Kiva Fellows are in it for the long haul. On average, we’re 5,745 miles away from home, as the crow flies. The fellows who have trucked the farthest, at least by line of sight, are: Adam Cohn, who crossed 8,892 miles from Seattle, WA to Kigali, Rwanda; Caitlin Ross, who also went to Kigali from her home in Burlingame, CA, for a total of 9,417 miles; and the longest haul goes to Lisa Skowron, who flew 9,519 miles from her home in Chicago, IL to Kupang, Indonesia!

The first prize for the slowest Internet speed goes to Carlos Cruz in Liberia, with a close second and third for Claudine Emeott in Nepal and David McNeill in Sierra Leone. They experience speeds 10-100 times slower than in the US, making them thankful to the Kiva engineers who make one of the quicker websites to load. At these speeds video chatting is impossible, voice is dodgy if possible at all, and emails aren’t even guaranteed to work. Forget about watching videos on YouTube or listening to Internet radio. Having Internet access is quickly becoming almost as important as having electricity or indoor plumbing.

Many of us are serving in hot parts of the world without the blessing of air conditioning. The unlucky winners in this category are neighbors in West Africa – Carlos Cruz in Liberia and David McNeill in Sierra Leone. They survive high temperatures in the low 90’s (F) and lows that only get down to the upper 70’s or low 80’s (F). Carlos, we hope you’ve got a fan and electricity to run it like David does (most of the time).

On the other side of the spectrum, Amber Barger is struggling to keep warm in Ulaanbaatar, Mongolia where it dips down to -9 (F) at night. David would be happy to trade one of his hot sunny beaches for some of Amber’s ice!

Amber trying to stay warm on her unheated camel ride in Mongolia

Carlos Cruz got the sweetest deal on rent, with free housing courtesy of his host microfinance institution in Liberia. The runner up is Gustavo Visalli in Totonicapan, Guatemala. He pays only $100/month, and that includes electricity, a flush toilet, and all the black beans and eggs he can eat!

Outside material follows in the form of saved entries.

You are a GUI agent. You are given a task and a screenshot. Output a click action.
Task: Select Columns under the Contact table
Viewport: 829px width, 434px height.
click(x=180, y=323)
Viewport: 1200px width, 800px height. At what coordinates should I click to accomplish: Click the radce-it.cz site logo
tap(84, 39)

Gustavo cooking up his all-you-can eat buffet in his sweet house in Guatemala

There are some definite advantages to working in developing countries. Most of us spend less than $1 getting to work each day riding buses, motorcycles, or other modes of public transportation. For David in Sierra Leone, a ride in the back of a car taxi to a town 2.5 hours away only costs $3.50 (there are four people squished in a seat made for three, though). Stephanie Sibal has the sweetest deal on transportation – her host organization in Phnom Penh, Cambodia provides her a car and driver to bring her in to work in the morning.

With the cost of oil on the rise, we did a quick poll of gas prices where we are serving. The highest price is in South Africa at $5/gallon. If you want the cheapest price, you’ll have to drive to Indonesia ($2.15/gallon) or Kyrgyzstan ($2.73/gallon).

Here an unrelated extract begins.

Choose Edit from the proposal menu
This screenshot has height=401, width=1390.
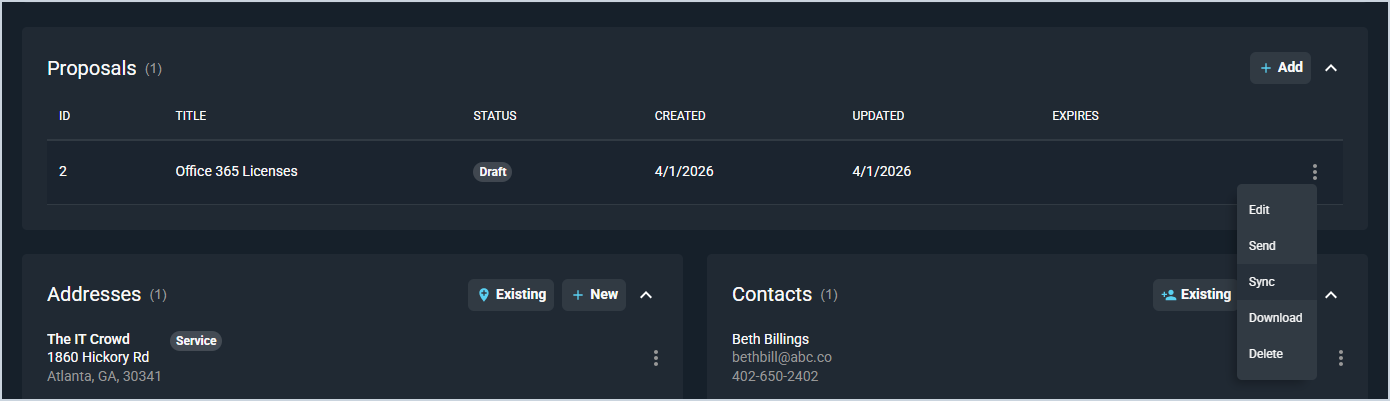coord(1259,210)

For refreshment, Stephanie Sibal is a definite winner – she only has to pay 15 cents for a Coke served in a plastic baggie! The following people have a four-way tie for the cheapest beer at only $1 a bottle: Stephanie Sibal again (Phnom Penh, Cambodia), John Gwillim (Barranquilla, Colombia), Geeta Uhl (Ayacucho, Peru), and John Farmer (Mexico City, Mexico). For coffee, some people like John Farmer have the luxury of a nearby Starbucks in Mexico City, Adam Cohn can drink 100% local coffee at multiple Bourbon locations in Rwanda, while poor Noreen Giga is still searching for a good cup in Lima, Peru.

Stephanie enjoying her Bag-o-Coke in Cambodia

As you can see, some of life’s necessities are more accessible, while others are prohibitive, for those who relocate to the other side of the globe. If you’d like to look at our full spreadsheet of stats, you can see it here.
Have you found places where a Coke is incredibly expensive, or internet is mind-blowingly slow? Let us know in the comments!

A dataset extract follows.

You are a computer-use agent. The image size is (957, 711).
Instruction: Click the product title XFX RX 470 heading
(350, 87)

Entry filed under: Africa, Cambodia, Guatemala, Indonesia, KF14 (Kiva Fellows 14th Class), Kyrgyz Republic, Sierra Leone, South Africa. Tags: , , , , , , , , , , , , , , , , , , , , , , , , , , .

Update from the Field: Carnival, Collaboration + Cheese-Making Death By Fire


  • […] Kiva Fellows by the Numbers Countries: Sierra Leone, Rwanda, Mexico, Ghana, Uganda, Mongolia, Ukraine, Nepal, Peru, Cambodia, Indonesia, Liberia, Guatemala, South Africa, Colombia, Bolivia, Armenia, Kyrgyzstan / Fellows: By David McNeill (KF14) & Adam Cohn (KF14) but featuring the entire 14th class Ever wonder how far Fellows travel for their placements or how slow the Internet really is in Liberia? And did you know that you can buy Coca-Cola in a plastic bag for $.15 in Cambodia? Discover more fun facts about Kiva Fellowships in this post and the accompanying spreadsheet. […]

  • 3. Stephanie Sibal  |  16 March 2011 at 18:00

    I love how unique this blog post is! Hope readers enjoyed it.

  • 4. ndotoyakidege  |  15 March 2011 at 10:59

    Ahahahhaaaa!!! You know what makes this post? The pics. Gus looks happy as a clam with his black bean and egg buffet, the photo of Steph could be a print ad no lie, and Amber is the picture of a Kiva Fellow juggernaut. Nice work!

  • 5. jane stuchell  |  15 March 2011 at 03:14

    The comparisons are eye-opening for insular Americans!

  • 6. Gabriel  |  14 March 2011 at 17:53

    Great post. Hello from KF12.

  • 7. The Kiva Fellows Index | David's Blog  |  14 March 2011 at 10:57

    […] blog, a place where Kiva Fellows write about microfinance and our experiences. Today I posted a collaborative write-up on our class of about 20 Kiva Fellows about what life is like where we are serving around the […]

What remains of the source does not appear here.